▸ Provided data:
--
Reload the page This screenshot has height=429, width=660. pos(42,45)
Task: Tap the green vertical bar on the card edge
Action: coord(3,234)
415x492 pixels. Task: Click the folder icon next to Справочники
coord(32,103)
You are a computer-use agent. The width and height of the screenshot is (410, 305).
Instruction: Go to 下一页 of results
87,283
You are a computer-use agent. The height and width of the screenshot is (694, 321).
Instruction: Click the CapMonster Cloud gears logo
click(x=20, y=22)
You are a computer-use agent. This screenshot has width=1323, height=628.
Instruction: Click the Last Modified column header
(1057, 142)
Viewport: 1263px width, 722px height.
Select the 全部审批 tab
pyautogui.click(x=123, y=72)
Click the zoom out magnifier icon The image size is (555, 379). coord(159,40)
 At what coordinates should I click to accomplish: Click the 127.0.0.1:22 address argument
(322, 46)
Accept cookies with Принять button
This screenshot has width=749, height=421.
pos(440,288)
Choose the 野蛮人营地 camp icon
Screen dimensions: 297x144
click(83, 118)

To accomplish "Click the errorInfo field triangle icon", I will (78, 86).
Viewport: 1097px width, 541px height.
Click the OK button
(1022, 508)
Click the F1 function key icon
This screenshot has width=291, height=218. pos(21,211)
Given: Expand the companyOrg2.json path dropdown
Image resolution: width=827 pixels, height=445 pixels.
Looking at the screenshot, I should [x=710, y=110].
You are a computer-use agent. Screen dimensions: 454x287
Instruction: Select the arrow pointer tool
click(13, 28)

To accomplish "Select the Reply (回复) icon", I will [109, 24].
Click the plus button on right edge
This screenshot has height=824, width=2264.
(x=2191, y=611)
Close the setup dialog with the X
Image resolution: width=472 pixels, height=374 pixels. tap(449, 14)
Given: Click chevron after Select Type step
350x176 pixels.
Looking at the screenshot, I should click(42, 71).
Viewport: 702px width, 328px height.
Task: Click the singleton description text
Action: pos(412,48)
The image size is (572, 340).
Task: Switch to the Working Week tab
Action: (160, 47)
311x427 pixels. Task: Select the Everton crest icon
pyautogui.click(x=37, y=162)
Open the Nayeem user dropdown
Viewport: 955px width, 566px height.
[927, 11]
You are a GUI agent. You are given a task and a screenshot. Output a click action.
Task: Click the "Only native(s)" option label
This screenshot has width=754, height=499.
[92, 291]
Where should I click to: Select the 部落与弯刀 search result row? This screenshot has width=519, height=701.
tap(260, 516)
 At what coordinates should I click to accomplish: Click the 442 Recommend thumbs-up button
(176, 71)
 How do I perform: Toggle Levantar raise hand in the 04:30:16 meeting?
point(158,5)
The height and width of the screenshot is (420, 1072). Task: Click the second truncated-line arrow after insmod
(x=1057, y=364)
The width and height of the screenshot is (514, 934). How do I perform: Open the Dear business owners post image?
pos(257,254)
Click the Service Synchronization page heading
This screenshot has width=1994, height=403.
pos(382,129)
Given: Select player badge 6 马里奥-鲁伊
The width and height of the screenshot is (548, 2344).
--
▸ Work to be completed: Exactness is what counts here: write out every record again.

▸ Answer section:
Reload the page This screenshot has height=429, width=660. pos(42,45)
Task: Tap the green vertical bar on the card edge
Action: coord(3,234)
415x492 pixels. Task: Click the folder icon next to Справочники
coord(32,103)
You are a computer-use agent. The width and height of the screenshot is (410, 305).
Instruction: Go to 下一页 of results
87,283
You are a computer-use agent. The height and width of the screenshot is (694, 321).
Instruction: Click the CapMonster Cloud gears logo
click(x=20, y=22)
You are a computer-use agent. This screenshot has width=1323, height=628.
Instruction: Click the Last Modified column header
(1057, 142)
Viewport: 1263px width, 722px height.
Select the 全部审批 tab
pyautogui.click(x=123, y=72)
Click the zoom out magnifier icon The image size is (555, 379). coord(159,40)
 At what coordinates should I click to accomplish: Click the 127.0.0.1:22 address argument
(322, 46)
Accept cookies with Принять button
This screenshot has width=749, height=421.
pos(440,288)
Choose the 野蛮人营地 camp icon
Screen dimensions: 297x144
click(83, 118)

To accomplish "Click the errorInfo field triangle icon", I will (78, 86).
Viewport: 1097px width, 541px height.
Click the OK button
(1022, 508)
Click the F1 function key icon
This screenshot has width=291, height=218. pos(21,211)
Given: Expand the companyOrg2.json path dropdown
Image resolution: width=827 pixels, height=445 pixels.
Looking at the screenshot, I should [x=710, y=110].
You are a computer-use agent. Screen dimensions: 454x287
Instruction: Select the arrow pointer tool
click(13, 28)

To accomplish "Select the Reply (回复) icon", I will [109, 24].
Click the plus button on right edge
This screenshot has height=824, width=2264.
(x=2191, y=611)
Close the setup dialog with the X
Image resolution: width=472 pixels, height=374 pixels. tap(449, 14)
Given: Click chevron after Select Type step
350x176 pixels.
Looking at the screenshot, I should click(42, 71).
Viewport: 702px width, 328px height.
Task: Click the singleton description text
Action: pos(412,48)
The image size is (572, 340).
Task: Switch to the Working Week tab
Action: (160, 47)
311x427 pixels. Task: Select the Everton crest icon
pyautogui.click(x=37, y=162)
Open the Nayeem user dropdown
Viewport: 955px width, 566px height.
[927, 11]
You are a GUI agent. You are given a task and a screenshot. Output a click action.
Task: Click the "Only native(s)" option label
This screenshot has width=754, height=499.
[92, 291]
Where should I click to: Select the 部落与弯刀 search result row? This screenshot has width=519, height=701.
tap(260, 516)
 At what coordinates should I click to accomplish: Click the 442 Recommend thumbs-up button
(176, 71)
 How do I perform: Toggle Levantar raise hand in the 04:30:16 meeting?
point(158,5)
The height and width of the screenshot is (420, 1072). Task: Click the second truncated-line arrow after insmod
(x=1057, y=364)
The width and height of the screenshot is (514, 934). How do I perform: Open the Dear business owners post image?
pos(257,254)
Click the Service Synchronization page heading
This screenshot has width=1994, height=403.
pos(382,129)
Given: Select player badge 6 马里奥-鲁伊
The width and height of the screenshot is (548, 2344).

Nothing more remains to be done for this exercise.